В голову пришла другая мысль. Буквы были широкими и аккуратными, похоже, что писавшая давила на фломастер слегка.

— Она делала это с любовью… — Николас выпрямился и скрестил руки на груди. — Ну конечно, именно так…

Он поднял голову и посмотрел в потолок.

— Ну почему, почему Она раньше об этом не думала? Что двигало Ею два года назад? Что заставило Её разыграть этот дурацкий фарс? Не говоря уже об операции по восстановлению… Ох… Зачем, Дженни, милая, зачем ты всё это сделала?

На глаза навернулись слезы, стало тяжело дышать. В ярости он рванул верёвку и принялся сдирать обёрточную бумагу.

— Это твой подарок? — гневно выкрикнул он. — Что это такое? Твой цветок к моему сентябрю?

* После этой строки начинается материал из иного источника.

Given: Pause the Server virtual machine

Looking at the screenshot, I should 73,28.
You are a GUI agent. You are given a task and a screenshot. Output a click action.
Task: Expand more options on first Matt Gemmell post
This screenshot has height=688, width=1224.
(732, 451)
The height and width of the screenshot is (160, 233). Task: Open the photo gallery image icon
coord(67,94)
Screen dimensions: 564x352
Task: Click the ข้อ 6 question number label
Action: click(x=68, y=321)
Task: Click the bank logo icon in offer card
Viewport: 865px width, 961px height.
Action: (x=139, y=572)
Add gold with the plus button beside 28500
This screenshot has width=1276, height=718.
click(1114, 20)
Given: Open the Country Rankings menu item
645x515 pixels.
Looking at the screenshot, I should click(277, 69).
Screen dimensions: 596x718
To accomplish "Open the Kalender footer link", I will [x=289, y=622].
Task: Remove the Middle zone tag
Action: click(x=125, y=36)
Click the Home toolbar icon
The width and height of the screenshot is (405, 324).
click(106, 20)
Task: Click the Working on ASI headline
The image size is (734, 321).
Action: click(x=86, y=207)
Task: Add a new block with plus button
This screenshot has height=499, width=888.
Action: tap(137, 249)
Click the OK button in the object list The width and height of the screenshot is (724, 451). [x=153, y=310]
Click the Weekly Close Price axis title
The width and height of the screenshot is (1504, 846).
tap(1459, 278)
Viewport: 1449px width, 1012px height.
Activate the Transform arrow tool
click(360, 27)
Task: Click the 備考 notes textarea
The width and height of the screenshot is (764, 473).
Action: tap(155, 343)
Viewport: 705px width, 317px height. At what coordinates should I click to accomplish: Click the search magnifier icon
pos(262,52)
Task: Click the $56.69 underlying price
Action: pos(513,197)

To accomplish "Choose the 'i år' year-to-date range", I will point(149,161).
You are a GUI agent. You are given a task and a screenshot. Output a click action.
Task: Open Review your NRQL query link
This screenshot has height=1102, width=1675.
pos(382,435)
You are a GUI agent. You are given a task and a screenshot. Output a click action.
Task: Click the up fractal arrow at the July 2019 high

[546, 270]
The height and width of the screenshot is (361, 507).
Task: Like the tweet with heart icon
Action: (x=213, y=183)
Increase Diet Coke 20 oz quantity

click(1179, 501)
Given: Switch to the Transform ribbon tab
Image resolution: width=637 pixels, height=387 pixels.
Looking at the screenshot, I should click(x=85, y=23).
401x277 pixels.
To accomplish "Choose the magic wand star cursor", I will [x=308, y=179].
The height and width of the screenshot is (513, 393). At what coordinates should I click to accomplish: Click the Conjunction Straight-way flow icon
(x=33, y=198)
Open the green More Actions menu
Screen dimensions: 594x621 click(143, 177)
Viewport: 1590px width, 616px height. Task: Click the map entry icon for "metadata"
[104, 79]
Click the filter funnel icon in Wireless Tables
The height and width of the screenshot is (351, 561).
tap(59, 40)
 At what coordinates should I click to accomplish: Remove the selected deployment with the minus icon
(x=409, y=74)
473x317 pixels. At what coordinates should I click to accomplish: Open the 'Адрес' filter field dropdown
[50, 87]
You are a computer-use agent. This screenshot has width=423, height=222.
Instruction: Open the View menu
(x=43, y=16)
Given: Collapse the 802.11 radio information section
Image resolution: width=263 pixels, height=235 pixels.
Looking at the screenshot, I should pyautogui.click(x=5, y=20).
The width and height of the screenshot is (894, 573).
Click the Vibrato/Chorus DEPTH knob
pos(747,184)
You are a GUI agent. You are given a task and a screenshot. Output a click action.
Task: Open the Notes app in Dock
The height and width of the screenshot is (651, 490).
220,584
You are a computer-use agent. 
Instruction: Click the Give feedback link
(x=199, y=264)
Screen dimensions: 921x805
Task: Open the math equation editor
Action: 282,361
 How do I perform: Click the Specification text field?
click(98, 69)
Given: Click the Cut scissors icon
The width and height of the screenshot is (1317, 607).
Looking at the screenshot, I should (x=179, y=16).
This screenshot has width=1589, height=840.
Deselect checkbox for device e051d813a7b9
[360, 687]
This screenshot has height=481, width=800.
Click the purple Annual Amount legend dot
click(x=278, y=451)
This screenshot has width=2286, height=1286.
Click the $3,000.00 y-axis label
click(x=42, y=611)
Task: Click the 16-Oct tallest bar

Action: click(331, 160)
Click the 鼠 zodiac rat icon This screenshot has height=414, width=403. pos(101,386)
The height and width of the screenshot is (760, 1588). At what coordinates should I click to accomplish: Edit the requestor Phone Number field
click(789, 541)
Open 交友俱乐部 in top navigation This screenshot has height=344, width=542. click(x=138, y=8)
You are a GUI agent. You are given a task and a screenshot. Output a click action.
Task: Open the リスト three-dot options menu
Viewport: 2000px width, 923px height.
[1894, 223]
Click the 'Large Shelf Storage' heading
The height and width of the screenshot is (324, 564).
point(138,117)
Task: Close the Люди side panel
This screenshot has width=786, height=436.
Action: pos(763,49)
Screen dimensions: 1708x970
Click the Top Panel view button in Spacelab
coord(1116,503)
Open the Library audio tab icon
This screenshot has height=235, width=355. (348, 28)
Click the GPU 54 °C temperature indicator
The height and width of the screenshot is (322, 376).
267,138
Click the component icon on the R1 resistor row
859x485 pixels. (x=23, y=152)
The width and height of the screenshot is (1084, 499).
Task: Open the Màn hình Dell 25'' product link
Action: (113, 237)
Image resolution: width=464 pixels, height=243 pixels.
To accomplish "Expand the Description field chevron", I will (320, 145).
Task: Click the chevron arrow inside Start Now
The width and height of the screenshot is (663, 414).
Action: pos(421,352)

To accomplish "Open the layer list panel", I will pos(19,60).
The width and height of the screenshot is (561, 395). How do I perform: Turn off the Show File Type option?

Последние бумажные обрывки упали на пол, и взору Николаса представилась… картина. Тяжело дыша, он отступил назад и оперся о письменный стол.

Центральной фигурой полотна была красивая, белокурая девушка. Совершенно обнажённая, если не считать прозрачной голубой накидки, опоясывающей грудь и бедра. Её окружала мягкая звёздная ночь.

Николас сглотнул появившийся в горле ком и вытер пот со лба. Он знал, кто она и как её зовут.

Её звали Дженни.


15 августа. Ночью

Описывая вчерашний день, я удивилась, насколько подробно отражаются все поступки и мысли Николаса. Создалось впечатление, будто я нахожусь рядом с ним. Как бы я хотела, чтобы так и было на самом деле!

Но… к сожалению, пока это невозможно. Мне приходится довольствоваться тем, что я сумела сделать себе хотя бы этот подарок. И вместе с ним вырваться из плена.

Собственных иллюзий и всего остального.

Сейчас за окном глубокая ночь. К сожалению, у меня нет возможности писать днём, так как я постоянно занята своим любимым человеком.

Зримо и незримо.

Душой и телом.

Мыслями и воображением.

Иногда моя правая рука сильно устаёт, и тогда я встаю, подхожу к окну и подолгу вглядываюсь в непроглядную темноту. Писать левой я, к сожалению, так и не научилась. В оконном стекле отражается светловолосая женщина, ночью стекло приобретает зеркальные свойства. Женщина сравнительно молода, но бремя переживаний и сомнений успело наложить на её лицо свой отпечаток. В миндалевидных карих глазах затаились осторожность и недоверие.